**Quoted text:**
# My Tans!



## DharmaBuns (Jul 16, 2012)

I figured that I'd make a thread to showcase some of my Tans. They are currently my only breed, but I am planning on picking up some black and fawn Silvers at Convention in October. 

Here's my first lilac doe. I think she's got fairly nice coloring and I like her nice wide chest! I'm still new at trying to figure out if they're really nice or not, so I'll have to wait to see what some judges say!















3 Week Chocolate Kit: (Again, not sure how nice she looks)







2 chocolates and 3 lilacs in the nestbox!


----------



## candykittten (Jul 16, 2012)

Such cute bunnies


----------



## Nelsons_Mom (Jul 16, 2012)

They're beautiful! I had never looked into them much, such a striking breed


----------



## MyBabyHasPaws (Jul 16, 2012)

Gorgeous! I love the lilac!!!!


----------



## wendymac (Jul 16, 2012)

They are so cute! Love the picture of the ones in the nest box. They're so little!! Now no more pictures or you'll have me looking for one to call my own. lol


----------



## woahlookitsme (Jul 16, 2012)

lol wendy. Very cute Elizabeth! I agree I like her wide chest and nice clean face markings. The choco baby is just that a baby lol. I try to look at type when they are that young but they will change by their junior years so I just make sure they know how to hop along a table. Looking at color that young does no good as it will change when they get older and as they molt. 

you will keep up with this thread with new pictures wont you?!


----------



## wendymac (Jul 16, 2012)

Sarah! You're not helping here! LOL *must resist the tans...must resist the tans....*


----------



## Korr_and_Sophie (Jul 16, 2012)

*wendymac wrote: *


> Sarah! You're not helping here! LOL *must resist the tans...must resist the tans....*


Resistance is futile.


----------



## Nancy McClelland (Jul 16, 2012)

:inlove:


----------



## MagPie (Jul 16, 2012)

X3 eeee tans are killing me I swear haha. It's a really good thing there isn't a breeder near me. I want one.


----------



## DharmaBuns (Jul 19, 2012)

Took a few pictures of my not-quite-two-weeks old black kits. I'm really looking forward to seeing how these babies develop. I haven't been lucky with getting any black Tans, just chocolate and lilac (which are my two favorites so I suppose I can't complain) so I'm incredibly happy to have these little guys. 

One of my does had EIGHT live kits and the next day the other one had three. I knew that the second doe could definitely take on more so I gave her two kits to foster. The first doe with six kits had done a wonderful job raising so many, especially since this is her first time. Her kits are the FATTEST little babies I've ever seen. They are like tiny little grapefruits. Just love 'em!


----------



## DharmaBuns (Jul 19, 2012)

**Stated exercise:** Reproduce, word for word, everything in the Tan rabbit thread above from "lol wendy. Very" down to "as they molt.".

**Collected data:**
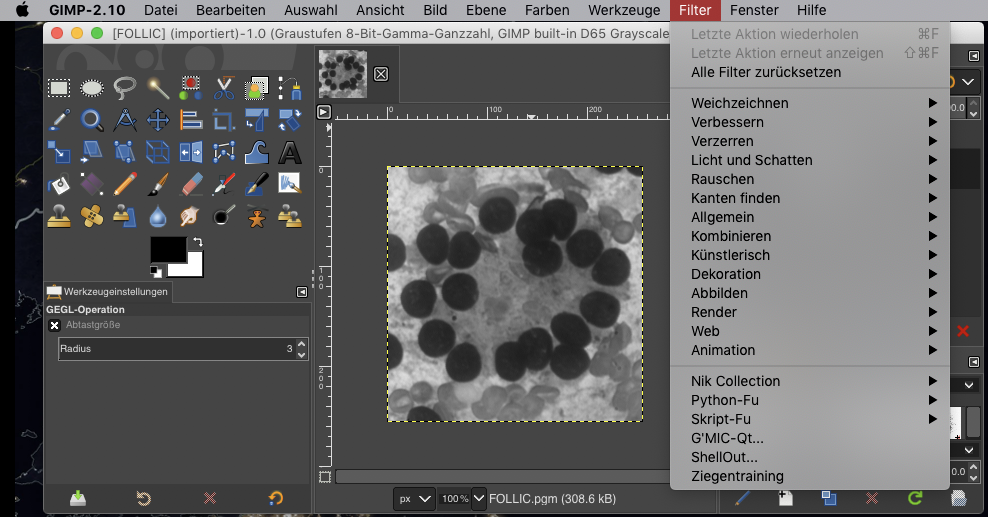Select the Eraser tool
Image resolution: width=988 pixels, height=517 pixels.
[x=191, y=184]
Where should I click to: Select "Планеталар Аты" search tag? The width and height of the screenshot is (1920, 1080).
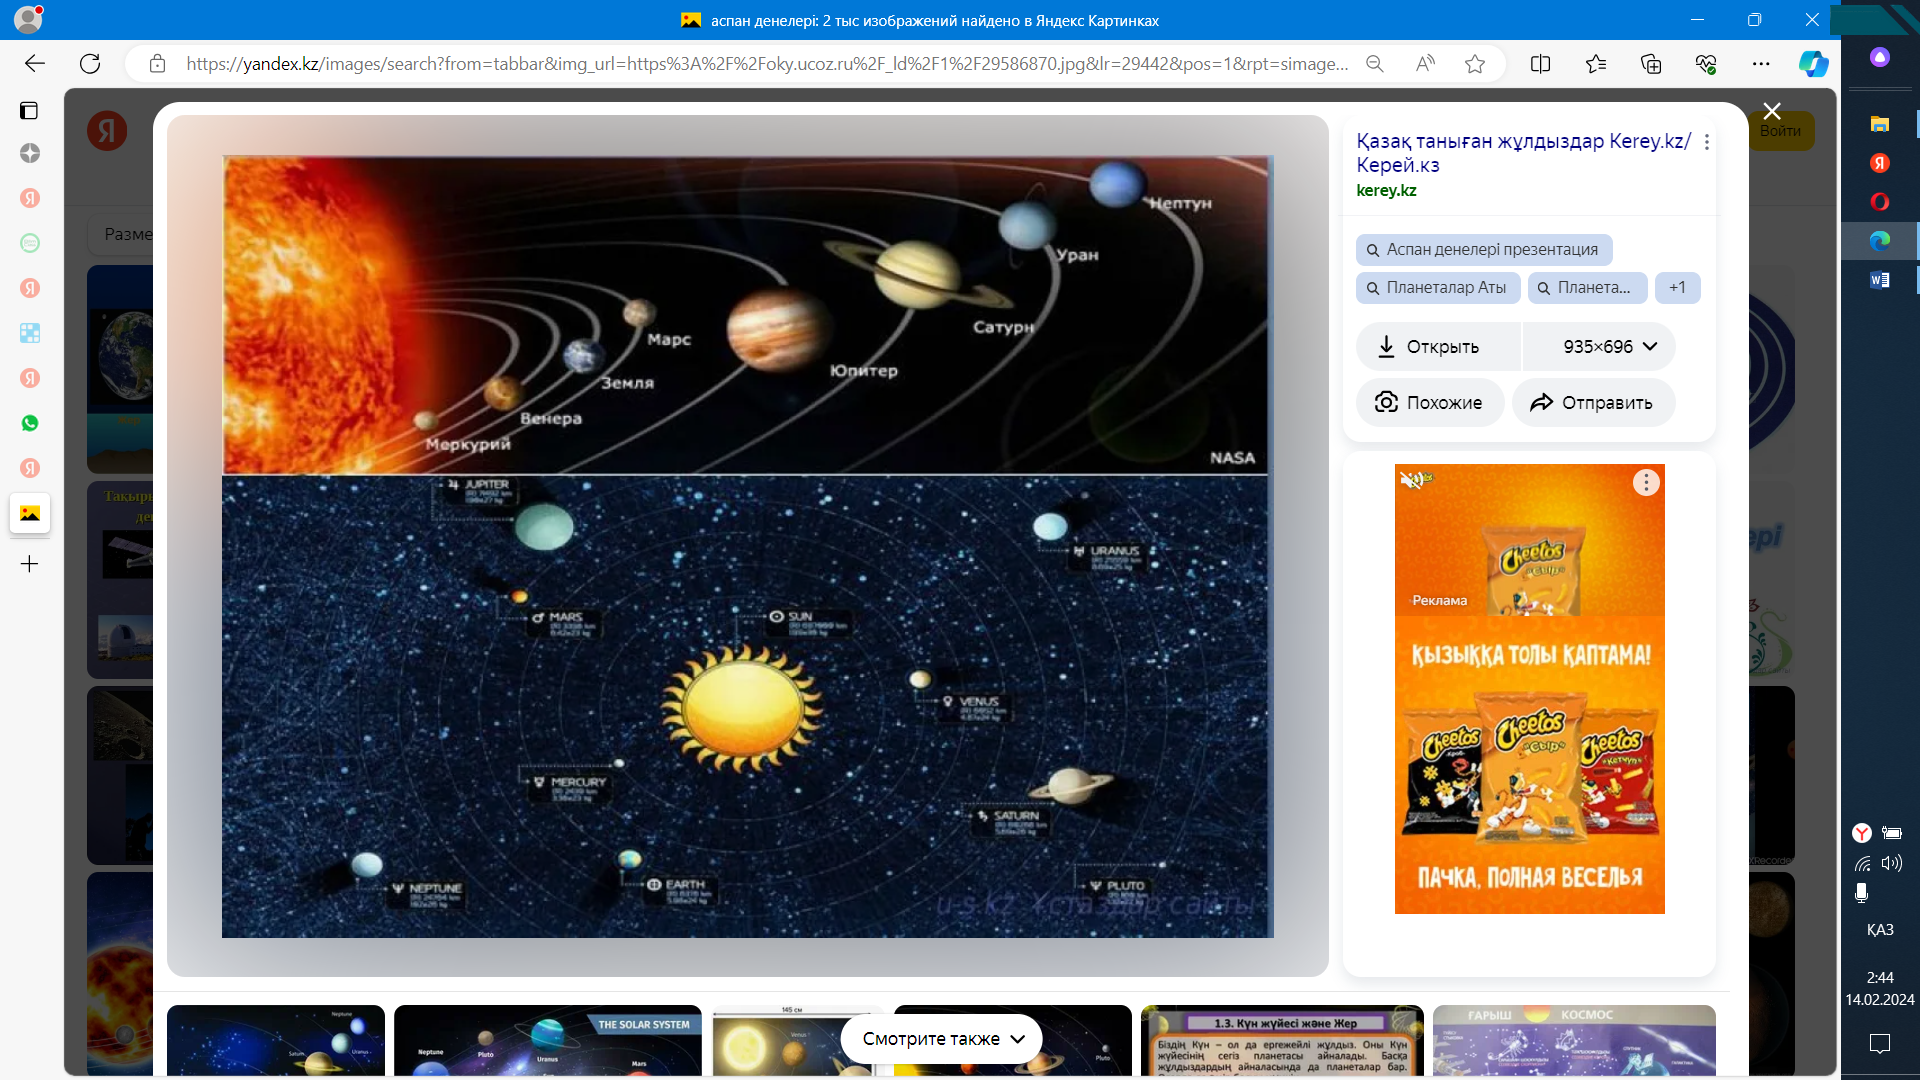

**Result:**
lol wendy. Very cute Elizabeth! I agree I like her wide chest and nice clean face markings. The choco baby is just that a baby lol. I try to look at type when they are that young but they will change by their junior years so I just make sure they know how to hop along a table. Looking at color that young does no good as it will change when they get older and as they molt.